### PROBLEM TO SOLVE
If a line of the data below contains the string "computer", copy it into your answer.

[Dataset entries]
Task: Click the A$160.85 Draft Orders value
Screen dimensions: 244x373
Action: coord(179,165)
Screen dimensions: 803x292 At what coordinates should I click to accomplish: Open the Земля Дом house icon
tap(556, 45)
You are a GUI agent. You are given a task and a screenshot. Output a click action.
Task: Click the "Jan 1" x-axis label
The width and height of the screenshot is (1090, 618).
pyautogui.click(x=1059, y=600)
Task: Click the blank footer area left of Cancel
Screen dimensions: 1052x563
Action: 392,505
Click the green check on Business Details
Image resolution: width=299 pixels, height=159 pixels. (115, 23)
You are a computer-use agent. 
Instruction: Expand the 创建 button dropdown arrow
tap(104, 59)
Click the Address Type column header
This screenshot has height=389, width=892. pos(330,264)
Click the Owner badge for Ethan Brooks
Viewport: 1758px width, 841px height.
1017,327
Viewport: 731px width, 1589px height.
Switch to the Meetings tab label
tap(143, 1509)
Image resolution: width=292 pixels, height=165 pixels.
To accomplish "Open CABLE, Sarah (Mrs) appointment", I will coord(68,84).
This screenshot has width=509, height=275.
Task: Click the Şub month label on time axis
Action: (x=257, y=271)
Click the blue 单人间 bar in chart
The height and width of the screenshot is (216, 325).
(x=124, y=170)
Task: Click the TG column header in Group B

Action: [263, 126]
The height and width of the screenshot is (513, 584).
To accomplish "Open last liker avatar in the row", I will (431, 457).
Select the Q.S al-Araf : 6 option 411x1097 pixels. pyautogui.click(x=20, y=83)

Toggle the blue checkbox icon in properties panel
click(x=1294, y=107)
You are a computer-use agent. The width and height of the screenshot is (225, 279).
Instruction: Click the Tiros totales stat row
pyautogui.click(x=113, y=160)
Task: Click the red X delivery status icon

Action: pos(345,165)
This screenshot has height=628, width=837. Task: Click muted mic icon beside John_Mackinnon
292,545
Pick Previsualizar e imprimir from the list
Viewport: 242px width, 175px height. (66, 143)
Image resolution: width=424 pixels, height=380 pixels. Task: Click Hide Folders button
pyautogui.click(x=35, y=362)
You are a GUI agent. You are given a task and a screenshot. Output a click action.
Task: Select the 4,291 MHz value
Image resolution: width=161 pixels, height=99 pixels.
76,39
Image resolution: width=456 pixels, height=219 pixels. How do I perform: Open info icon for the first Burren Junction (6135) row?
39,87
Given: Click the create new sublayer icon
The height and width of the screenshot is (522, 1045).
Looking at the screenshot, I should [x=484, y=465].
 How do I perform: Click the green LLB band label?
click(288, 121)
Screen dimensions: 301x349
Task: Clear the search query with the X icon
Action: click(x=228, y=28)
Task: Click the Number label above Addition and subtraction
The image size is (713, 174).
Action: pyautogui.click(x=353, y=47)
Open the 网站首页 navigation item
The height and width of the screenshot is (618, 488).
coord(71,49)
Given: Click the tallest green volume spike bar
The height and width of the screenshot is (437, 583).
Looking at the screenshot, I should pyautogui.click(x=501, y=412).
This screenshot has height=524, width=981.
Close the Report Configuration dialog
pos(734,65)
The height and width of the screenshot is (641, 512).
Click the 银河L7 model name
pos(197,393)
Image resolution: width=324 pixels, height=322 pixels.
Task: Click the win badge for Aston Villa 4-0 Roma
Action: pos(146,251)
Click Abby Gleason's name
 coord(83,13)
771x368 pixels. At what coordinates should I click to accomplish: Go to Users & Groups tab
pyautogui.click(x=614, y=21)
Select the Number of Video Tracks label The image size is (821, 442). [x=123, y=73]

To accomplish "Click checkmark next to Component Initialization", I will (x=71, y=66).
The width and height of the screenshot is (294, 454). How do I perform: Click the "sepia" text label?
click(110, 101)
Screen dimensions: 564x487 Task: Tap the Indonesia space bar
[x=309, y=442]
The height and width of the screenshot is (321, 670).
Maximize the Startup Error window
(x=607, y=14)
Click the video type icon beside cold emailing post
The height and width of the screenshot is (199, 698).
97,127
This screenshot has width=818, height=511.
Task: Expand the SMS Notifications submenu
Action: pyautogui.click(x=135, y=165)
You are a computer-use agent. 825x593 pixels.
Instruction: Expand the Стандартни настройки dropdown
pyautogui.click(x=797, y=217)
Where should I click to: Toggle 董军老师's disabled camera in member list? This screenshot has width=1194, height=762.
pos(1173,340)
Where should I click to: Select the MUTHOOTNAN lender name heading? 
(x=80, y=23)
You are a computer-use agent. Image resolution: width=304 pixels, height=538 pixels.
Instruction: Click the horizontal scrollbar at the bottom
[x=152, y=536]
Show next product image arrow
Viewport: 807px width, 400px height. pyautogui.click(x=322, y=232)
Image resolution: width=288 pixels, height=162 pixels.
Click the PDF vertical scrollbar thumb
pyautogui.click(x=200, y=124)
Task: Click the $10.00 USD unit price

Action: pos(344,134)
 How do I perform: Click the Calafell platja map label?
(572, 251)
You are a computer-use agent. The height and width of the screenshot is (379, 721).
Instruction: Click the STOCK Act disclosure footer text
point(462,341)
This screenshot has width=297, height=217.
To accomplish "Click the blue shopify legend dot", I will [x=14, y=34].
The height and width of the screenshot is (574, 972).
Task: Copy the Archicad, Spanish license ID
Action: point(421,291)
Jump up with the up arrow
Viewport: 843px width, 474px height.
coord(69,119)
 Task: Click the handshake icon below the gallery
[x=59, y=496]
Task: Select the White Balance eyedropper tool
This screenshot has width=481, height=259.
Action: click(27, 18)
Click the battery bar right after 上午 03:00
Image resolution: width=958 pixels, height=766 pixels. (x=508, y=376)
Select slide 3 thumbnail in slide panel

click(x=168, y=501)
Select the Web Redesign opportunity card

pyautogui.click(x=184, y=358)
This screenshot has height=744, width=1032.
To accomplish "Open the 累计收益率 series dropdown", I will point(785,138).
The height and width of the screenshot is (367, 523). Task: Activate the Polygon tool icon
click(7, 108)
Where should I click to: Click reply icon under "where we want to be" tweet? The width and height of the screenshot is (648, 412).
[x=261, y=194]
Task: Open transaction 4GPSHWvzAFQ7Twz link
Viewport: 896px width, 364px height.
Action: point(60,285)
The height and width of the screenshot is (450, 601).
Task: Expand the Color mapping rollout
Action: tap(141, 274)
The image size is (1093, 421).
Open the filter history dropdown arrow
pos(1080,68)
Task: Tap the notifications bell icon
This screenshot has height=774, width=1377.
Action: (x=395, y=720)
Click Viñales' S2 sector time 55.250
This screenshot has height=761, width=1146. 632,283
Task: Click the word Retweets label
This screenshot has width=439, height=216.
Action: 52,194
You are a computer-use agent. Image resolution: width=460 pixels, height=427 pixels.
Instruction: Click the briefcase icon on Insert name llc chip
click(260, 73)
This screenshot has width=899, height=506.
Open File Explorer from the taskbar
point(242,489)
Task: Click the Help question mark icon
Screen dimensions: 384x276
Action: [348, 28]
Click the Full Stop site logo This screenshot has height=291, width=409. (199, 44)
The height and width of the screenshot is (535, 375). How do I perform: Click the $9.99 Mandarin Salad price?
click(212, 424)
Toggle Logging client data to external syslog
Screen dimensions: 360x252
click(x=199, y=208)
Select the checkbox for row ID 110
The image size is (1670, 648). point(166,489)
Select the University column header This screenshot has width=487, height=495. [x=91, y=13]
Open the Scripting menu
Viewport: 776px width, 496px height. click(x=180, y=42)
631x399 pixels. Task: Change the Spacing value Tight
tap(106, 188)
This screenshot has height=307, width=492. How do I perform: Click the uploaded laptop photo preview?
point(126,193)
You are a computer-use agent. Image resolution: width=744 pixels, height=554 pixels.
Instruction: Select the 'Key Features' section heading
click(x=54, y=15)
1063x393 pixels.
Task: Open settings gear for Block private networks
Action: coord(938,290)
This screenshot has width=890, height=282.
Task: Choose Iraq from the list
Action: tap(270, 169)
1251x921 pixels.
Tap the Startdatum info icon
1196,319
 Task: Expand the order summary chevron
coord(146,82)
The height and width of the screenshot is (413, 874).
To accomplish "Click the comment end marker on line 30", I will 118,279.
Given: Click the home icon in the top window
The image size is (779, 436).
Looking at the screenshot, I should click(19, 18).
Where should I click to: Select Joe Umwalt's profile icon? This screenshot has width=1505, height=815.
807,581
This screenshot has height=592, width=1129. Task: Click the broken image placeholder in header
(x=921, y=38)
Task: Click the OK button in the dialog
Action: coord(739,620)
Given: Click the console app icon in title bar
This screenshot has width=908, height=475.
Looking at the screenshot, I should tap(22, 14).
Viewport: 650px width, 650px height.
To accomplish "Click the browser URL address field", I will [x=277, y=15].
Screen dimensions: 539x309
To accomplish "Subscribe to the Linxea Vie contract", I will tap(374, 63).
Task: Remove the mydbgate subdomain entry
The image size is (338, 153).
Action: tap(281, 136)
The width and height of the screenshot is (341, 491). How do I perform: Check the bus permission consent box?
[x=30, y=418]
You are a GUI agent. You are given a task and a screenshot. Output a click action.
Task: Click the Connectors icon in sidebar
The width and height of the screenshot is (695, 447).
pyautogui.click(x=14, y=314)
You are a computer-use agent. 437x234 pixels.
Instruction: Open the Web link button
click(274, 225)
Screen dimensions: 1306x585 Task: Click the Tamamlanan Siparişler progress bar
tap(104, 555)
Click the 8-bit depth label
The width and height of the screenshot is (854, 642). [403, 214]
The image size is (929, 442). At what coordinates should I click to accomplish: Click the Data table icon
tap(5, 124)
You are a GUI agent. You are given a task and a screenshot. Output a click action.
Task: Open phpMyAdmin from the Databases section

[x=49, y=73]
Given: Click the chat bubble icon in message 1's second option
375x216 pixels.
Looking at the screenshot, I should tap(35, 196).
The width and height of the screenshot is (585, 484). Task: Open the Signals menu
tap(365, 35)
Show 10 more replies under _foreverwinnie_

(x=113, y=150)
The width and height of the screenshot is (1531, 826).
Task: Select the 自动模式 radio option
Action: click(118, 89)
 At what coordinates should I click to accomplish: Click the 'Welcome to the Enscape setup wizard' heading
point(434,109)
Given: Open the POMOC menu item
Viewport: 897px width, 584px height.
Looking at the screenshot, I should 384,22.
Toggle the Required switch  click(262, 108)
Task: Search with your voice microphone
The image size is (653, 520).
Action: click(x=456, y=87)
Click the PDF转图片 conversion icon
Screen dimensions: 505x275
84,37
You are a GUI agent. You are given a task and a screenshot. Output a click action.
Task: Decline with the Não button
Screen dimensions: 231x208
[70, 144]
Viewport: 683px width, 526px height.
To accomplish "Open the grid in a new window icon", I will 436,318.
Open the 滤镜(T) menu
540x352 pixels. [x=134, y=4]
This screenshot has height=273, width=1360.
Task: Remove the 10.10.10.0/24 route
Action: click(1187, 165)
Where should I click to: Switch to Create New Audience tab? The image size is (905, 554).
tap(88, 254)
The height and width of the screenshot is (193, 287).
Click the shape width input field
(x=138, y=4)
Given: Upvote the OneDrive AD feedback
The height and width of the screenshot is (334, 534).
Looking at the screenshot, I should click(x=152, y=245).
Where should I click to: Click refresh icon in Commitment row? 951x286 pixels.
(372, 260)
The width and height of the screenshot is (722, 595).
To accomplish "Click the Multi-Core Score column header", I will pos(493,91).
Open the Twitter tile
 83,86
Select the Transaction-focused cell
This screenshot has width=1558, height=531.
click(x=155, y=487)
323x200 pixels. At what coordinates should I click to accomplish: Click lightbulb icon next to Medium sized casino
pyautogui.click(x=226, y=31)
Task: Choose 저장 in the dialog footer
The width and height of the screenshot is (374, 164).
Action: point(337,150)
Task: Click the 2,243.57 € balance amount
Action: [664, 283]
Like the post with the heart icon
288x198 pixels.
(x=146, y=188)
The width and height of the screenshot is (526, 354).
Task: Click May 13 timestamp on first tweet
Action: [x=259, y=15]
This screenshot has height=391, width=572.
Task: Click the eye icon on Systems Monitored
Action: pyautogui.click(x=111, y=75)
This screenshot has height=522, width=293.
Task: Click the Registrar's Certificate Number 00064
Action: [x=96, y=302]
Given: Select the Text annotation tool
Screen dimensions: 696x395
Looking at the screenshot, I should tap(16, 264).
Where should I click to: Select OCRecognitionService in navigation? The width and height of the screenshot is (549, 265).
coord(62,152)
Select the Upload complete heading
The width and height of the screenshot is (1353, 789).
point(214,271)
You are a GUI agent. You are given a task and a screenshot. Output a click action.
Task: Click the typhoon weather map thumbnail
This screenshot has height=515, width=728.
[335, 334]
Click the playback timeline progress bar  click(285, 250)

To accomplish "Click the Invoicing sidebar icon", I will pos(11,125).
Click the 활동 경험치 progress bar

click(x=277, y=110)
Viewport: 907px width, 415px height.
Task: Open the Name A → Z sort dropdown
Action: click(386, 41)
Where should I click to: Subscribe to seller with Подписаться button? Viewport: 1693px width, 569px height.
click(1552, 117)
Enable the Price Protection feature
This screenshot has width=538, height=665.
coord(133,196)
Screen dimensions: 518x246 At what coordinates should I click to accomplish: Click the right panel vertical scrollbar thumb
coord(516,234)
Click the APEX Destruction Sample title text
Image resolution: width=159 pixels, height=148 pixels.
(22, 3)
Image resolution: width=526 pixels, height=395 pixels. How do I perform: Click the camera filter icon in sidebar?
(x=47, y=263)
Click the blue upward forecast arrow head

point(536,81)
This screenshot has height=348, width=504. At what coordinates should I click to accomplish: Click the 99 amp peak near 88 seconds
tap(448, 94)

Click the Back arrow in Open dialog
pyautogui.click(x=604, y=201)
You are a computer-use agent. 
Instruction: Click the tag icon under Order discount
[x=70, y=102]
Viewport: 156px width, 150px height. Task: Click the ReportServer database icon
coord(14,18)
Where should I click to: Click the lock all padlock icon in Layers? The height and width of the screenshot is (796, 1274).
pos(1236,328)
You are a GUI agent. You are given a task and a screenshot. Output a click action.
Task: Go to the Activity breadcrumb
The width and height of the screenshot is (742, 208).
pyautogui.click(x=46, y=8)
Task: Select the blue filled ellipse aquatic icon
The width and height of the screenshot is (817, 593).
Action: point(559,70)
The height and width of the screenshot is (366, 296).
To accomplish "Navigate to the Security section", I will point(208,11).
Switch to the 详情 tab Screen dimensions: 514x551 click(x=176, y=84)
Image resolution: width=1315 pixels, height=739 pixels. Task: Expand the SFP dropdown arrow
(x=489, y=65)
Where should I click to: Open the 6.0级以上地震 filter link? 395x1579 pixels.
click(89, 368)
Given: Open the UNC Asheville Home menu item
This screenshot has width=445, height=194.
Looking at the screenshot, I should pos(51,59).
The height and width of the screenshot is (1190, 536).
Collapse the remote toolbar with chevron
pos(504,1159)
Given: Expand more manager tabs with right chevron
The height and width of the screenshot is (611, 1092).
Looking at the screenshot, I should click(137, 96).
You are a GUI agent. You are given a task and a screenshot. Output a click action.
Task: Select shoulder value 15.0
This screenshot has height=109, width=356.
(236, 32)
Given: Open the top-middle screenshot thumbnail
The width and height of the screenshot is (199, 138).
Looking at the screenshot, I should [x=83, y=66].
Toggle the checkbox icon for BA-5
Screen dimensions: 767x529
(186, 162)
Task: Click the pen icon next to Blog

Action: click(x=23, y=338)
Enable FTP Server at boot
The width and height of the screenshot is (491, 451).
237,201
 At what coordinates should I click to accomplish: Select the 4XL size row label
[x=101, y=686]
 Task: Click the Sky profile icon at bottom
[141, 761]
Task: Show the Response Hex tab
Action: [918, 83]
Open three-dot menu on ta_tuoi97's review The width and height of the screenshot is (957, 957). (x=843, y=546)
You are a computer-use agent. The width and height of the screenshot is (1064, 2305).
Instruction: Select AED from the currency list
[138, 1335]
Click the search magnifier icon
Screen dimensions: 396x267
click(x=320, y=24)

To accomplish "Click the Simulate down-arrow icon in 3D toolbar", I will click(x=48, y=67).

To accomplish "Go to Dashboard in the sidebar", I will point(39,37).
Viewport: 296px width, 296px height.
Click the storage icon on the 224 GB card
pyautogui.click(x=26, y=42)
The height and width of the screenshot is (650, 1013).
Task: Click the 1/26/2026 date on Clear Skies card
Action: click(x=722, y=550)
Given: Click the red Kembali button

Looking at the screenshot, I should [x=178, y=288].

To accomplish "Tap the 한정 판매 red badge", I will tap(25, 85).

### ANSWER TO THIS PROBLEM
You are a computer-use agent. 
You are a computer-use agent. The width and height of the screenshot is (225, 279).
You are a computer-use agent. 825x593 pixels.
You are a computer-use agent. Image resolution: width=304 pixels, height=538 pixels.
You are a computer-use agent. The height and width of the screenshot is (379, 721).
You are a computer-use agent. Image resolution: width=460 pixels, height=427 pixels.
You are a computer-use agent. Image resolution: width=744 pixels, height=554 pixels.
You are a computer-use agent. 437x234 pixels.
You are a computer-use agent. 
You are a computer-use agent. The width and height of the screenshot is (1064, 2305).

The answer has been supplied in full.